- _YOUR TASK_: Each line that includes the word "will" should be copied from the records.

- _DATA TO EXAMINE_:

▬▬▬▬▬▬

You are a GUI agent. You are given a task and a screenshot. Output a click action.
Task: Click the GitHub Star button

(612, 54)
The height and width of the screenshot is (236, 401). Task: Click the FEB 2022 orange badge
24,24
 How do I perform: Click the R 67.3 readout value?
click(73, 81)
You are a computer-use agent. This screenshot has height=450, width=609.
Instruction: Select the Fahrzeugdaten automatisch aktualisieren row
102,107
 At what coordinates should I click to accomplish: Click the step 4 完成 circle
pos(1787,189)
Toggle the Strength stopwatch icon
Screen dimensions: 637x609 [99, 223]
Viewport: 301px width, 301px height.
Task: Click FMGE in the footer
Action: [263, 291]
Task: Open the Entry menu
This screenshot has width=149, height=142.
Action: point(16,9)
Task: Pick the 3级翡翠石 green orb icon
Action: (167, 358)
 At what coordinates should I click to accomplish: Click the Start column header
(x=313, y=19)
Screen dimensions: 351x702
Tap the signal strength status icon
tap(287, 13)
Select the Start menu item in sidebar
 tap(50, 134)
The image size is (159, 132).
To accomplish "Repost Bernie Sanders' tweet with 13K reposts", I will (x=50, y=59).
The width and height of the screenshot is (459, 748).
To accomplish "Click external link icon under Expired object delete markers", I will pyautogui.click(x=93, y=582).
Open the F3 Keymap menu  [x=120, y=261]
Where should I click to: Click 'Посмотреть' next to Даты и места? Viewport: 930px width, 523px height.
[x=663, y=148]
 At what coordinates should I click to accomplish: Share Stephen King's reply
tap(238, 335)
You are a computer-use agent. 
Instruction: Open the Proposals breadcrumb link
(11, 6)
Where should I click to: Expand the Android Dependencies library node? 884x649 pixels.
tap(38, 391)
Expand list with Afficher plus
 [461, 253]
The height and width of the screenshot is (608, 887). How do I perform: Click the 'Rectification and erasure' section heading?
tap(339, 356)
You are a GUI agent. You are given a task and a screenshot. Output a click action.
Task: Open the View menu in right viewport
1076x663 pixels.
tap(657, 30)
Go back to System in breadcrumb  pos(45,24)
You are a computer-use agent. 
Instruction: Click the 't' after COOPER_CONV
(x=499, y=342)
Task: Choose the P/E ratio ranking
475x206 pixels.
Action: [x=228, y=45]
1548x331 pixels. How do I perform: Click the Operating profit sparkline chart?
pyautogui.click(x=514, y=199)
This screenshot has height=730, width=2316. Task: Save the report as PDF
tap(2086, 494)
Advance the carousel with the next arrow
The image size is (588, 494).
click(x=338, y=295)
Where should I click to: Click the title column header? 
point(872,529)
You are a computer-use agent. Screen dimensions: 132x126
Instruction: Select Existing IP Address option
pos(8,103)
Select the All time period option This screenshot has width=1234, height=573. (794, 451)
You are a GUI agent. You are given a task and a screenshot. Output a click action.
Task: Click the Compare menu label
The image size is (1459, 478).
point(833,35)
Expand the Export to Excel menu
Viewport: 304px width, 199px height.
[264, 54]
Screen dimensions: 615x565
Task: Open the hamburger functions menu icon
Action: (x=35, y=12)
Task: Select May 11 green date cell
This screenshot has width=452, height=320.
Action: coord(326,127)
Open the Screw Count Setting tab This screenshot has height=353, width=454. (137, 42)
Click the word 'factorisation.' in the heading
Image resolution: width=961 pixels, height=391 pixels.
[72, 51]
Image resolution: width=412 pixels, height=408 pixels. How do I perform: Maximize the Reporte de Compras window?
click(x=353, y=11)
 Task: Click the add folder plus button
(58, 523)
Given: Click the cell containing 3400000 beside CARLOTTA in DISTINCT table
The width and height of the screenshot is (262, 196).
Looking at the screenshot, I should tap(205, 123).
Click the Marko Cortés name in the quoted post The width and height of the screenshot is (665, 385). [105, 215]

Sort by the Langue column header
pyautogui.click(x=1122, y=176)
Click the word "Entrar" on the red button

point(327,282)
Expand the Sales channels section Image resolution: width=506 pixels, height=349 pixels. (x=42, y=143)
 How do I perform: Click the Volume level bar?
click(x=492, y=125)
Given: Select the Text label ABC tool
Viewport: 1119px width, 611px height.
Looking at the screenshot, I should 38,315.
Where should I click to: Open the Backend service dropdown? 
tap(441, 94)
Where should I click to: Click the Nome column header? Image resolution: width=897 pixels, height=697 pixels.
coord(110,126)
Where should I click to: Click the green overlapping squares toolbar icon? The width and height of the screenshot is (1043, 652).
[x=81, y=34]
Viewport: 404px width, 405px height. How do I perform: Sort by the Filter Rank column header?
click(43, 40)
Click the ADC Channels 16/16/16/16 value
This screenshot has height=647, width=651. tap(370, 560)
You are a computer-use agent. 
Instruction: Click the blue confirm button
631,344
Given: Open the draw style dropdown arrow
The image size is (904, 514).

▬▬▬▬▬▬

- _OUTPUT FOR THIS EXERCISE_:
To accomplish "Repost Bernie Sanders' tweet with 13K reposts", I will (x=50, y=59).
To accomplish "Click external link icon under Expired object delete markers", I will pyautogui.click(x=93, y=582).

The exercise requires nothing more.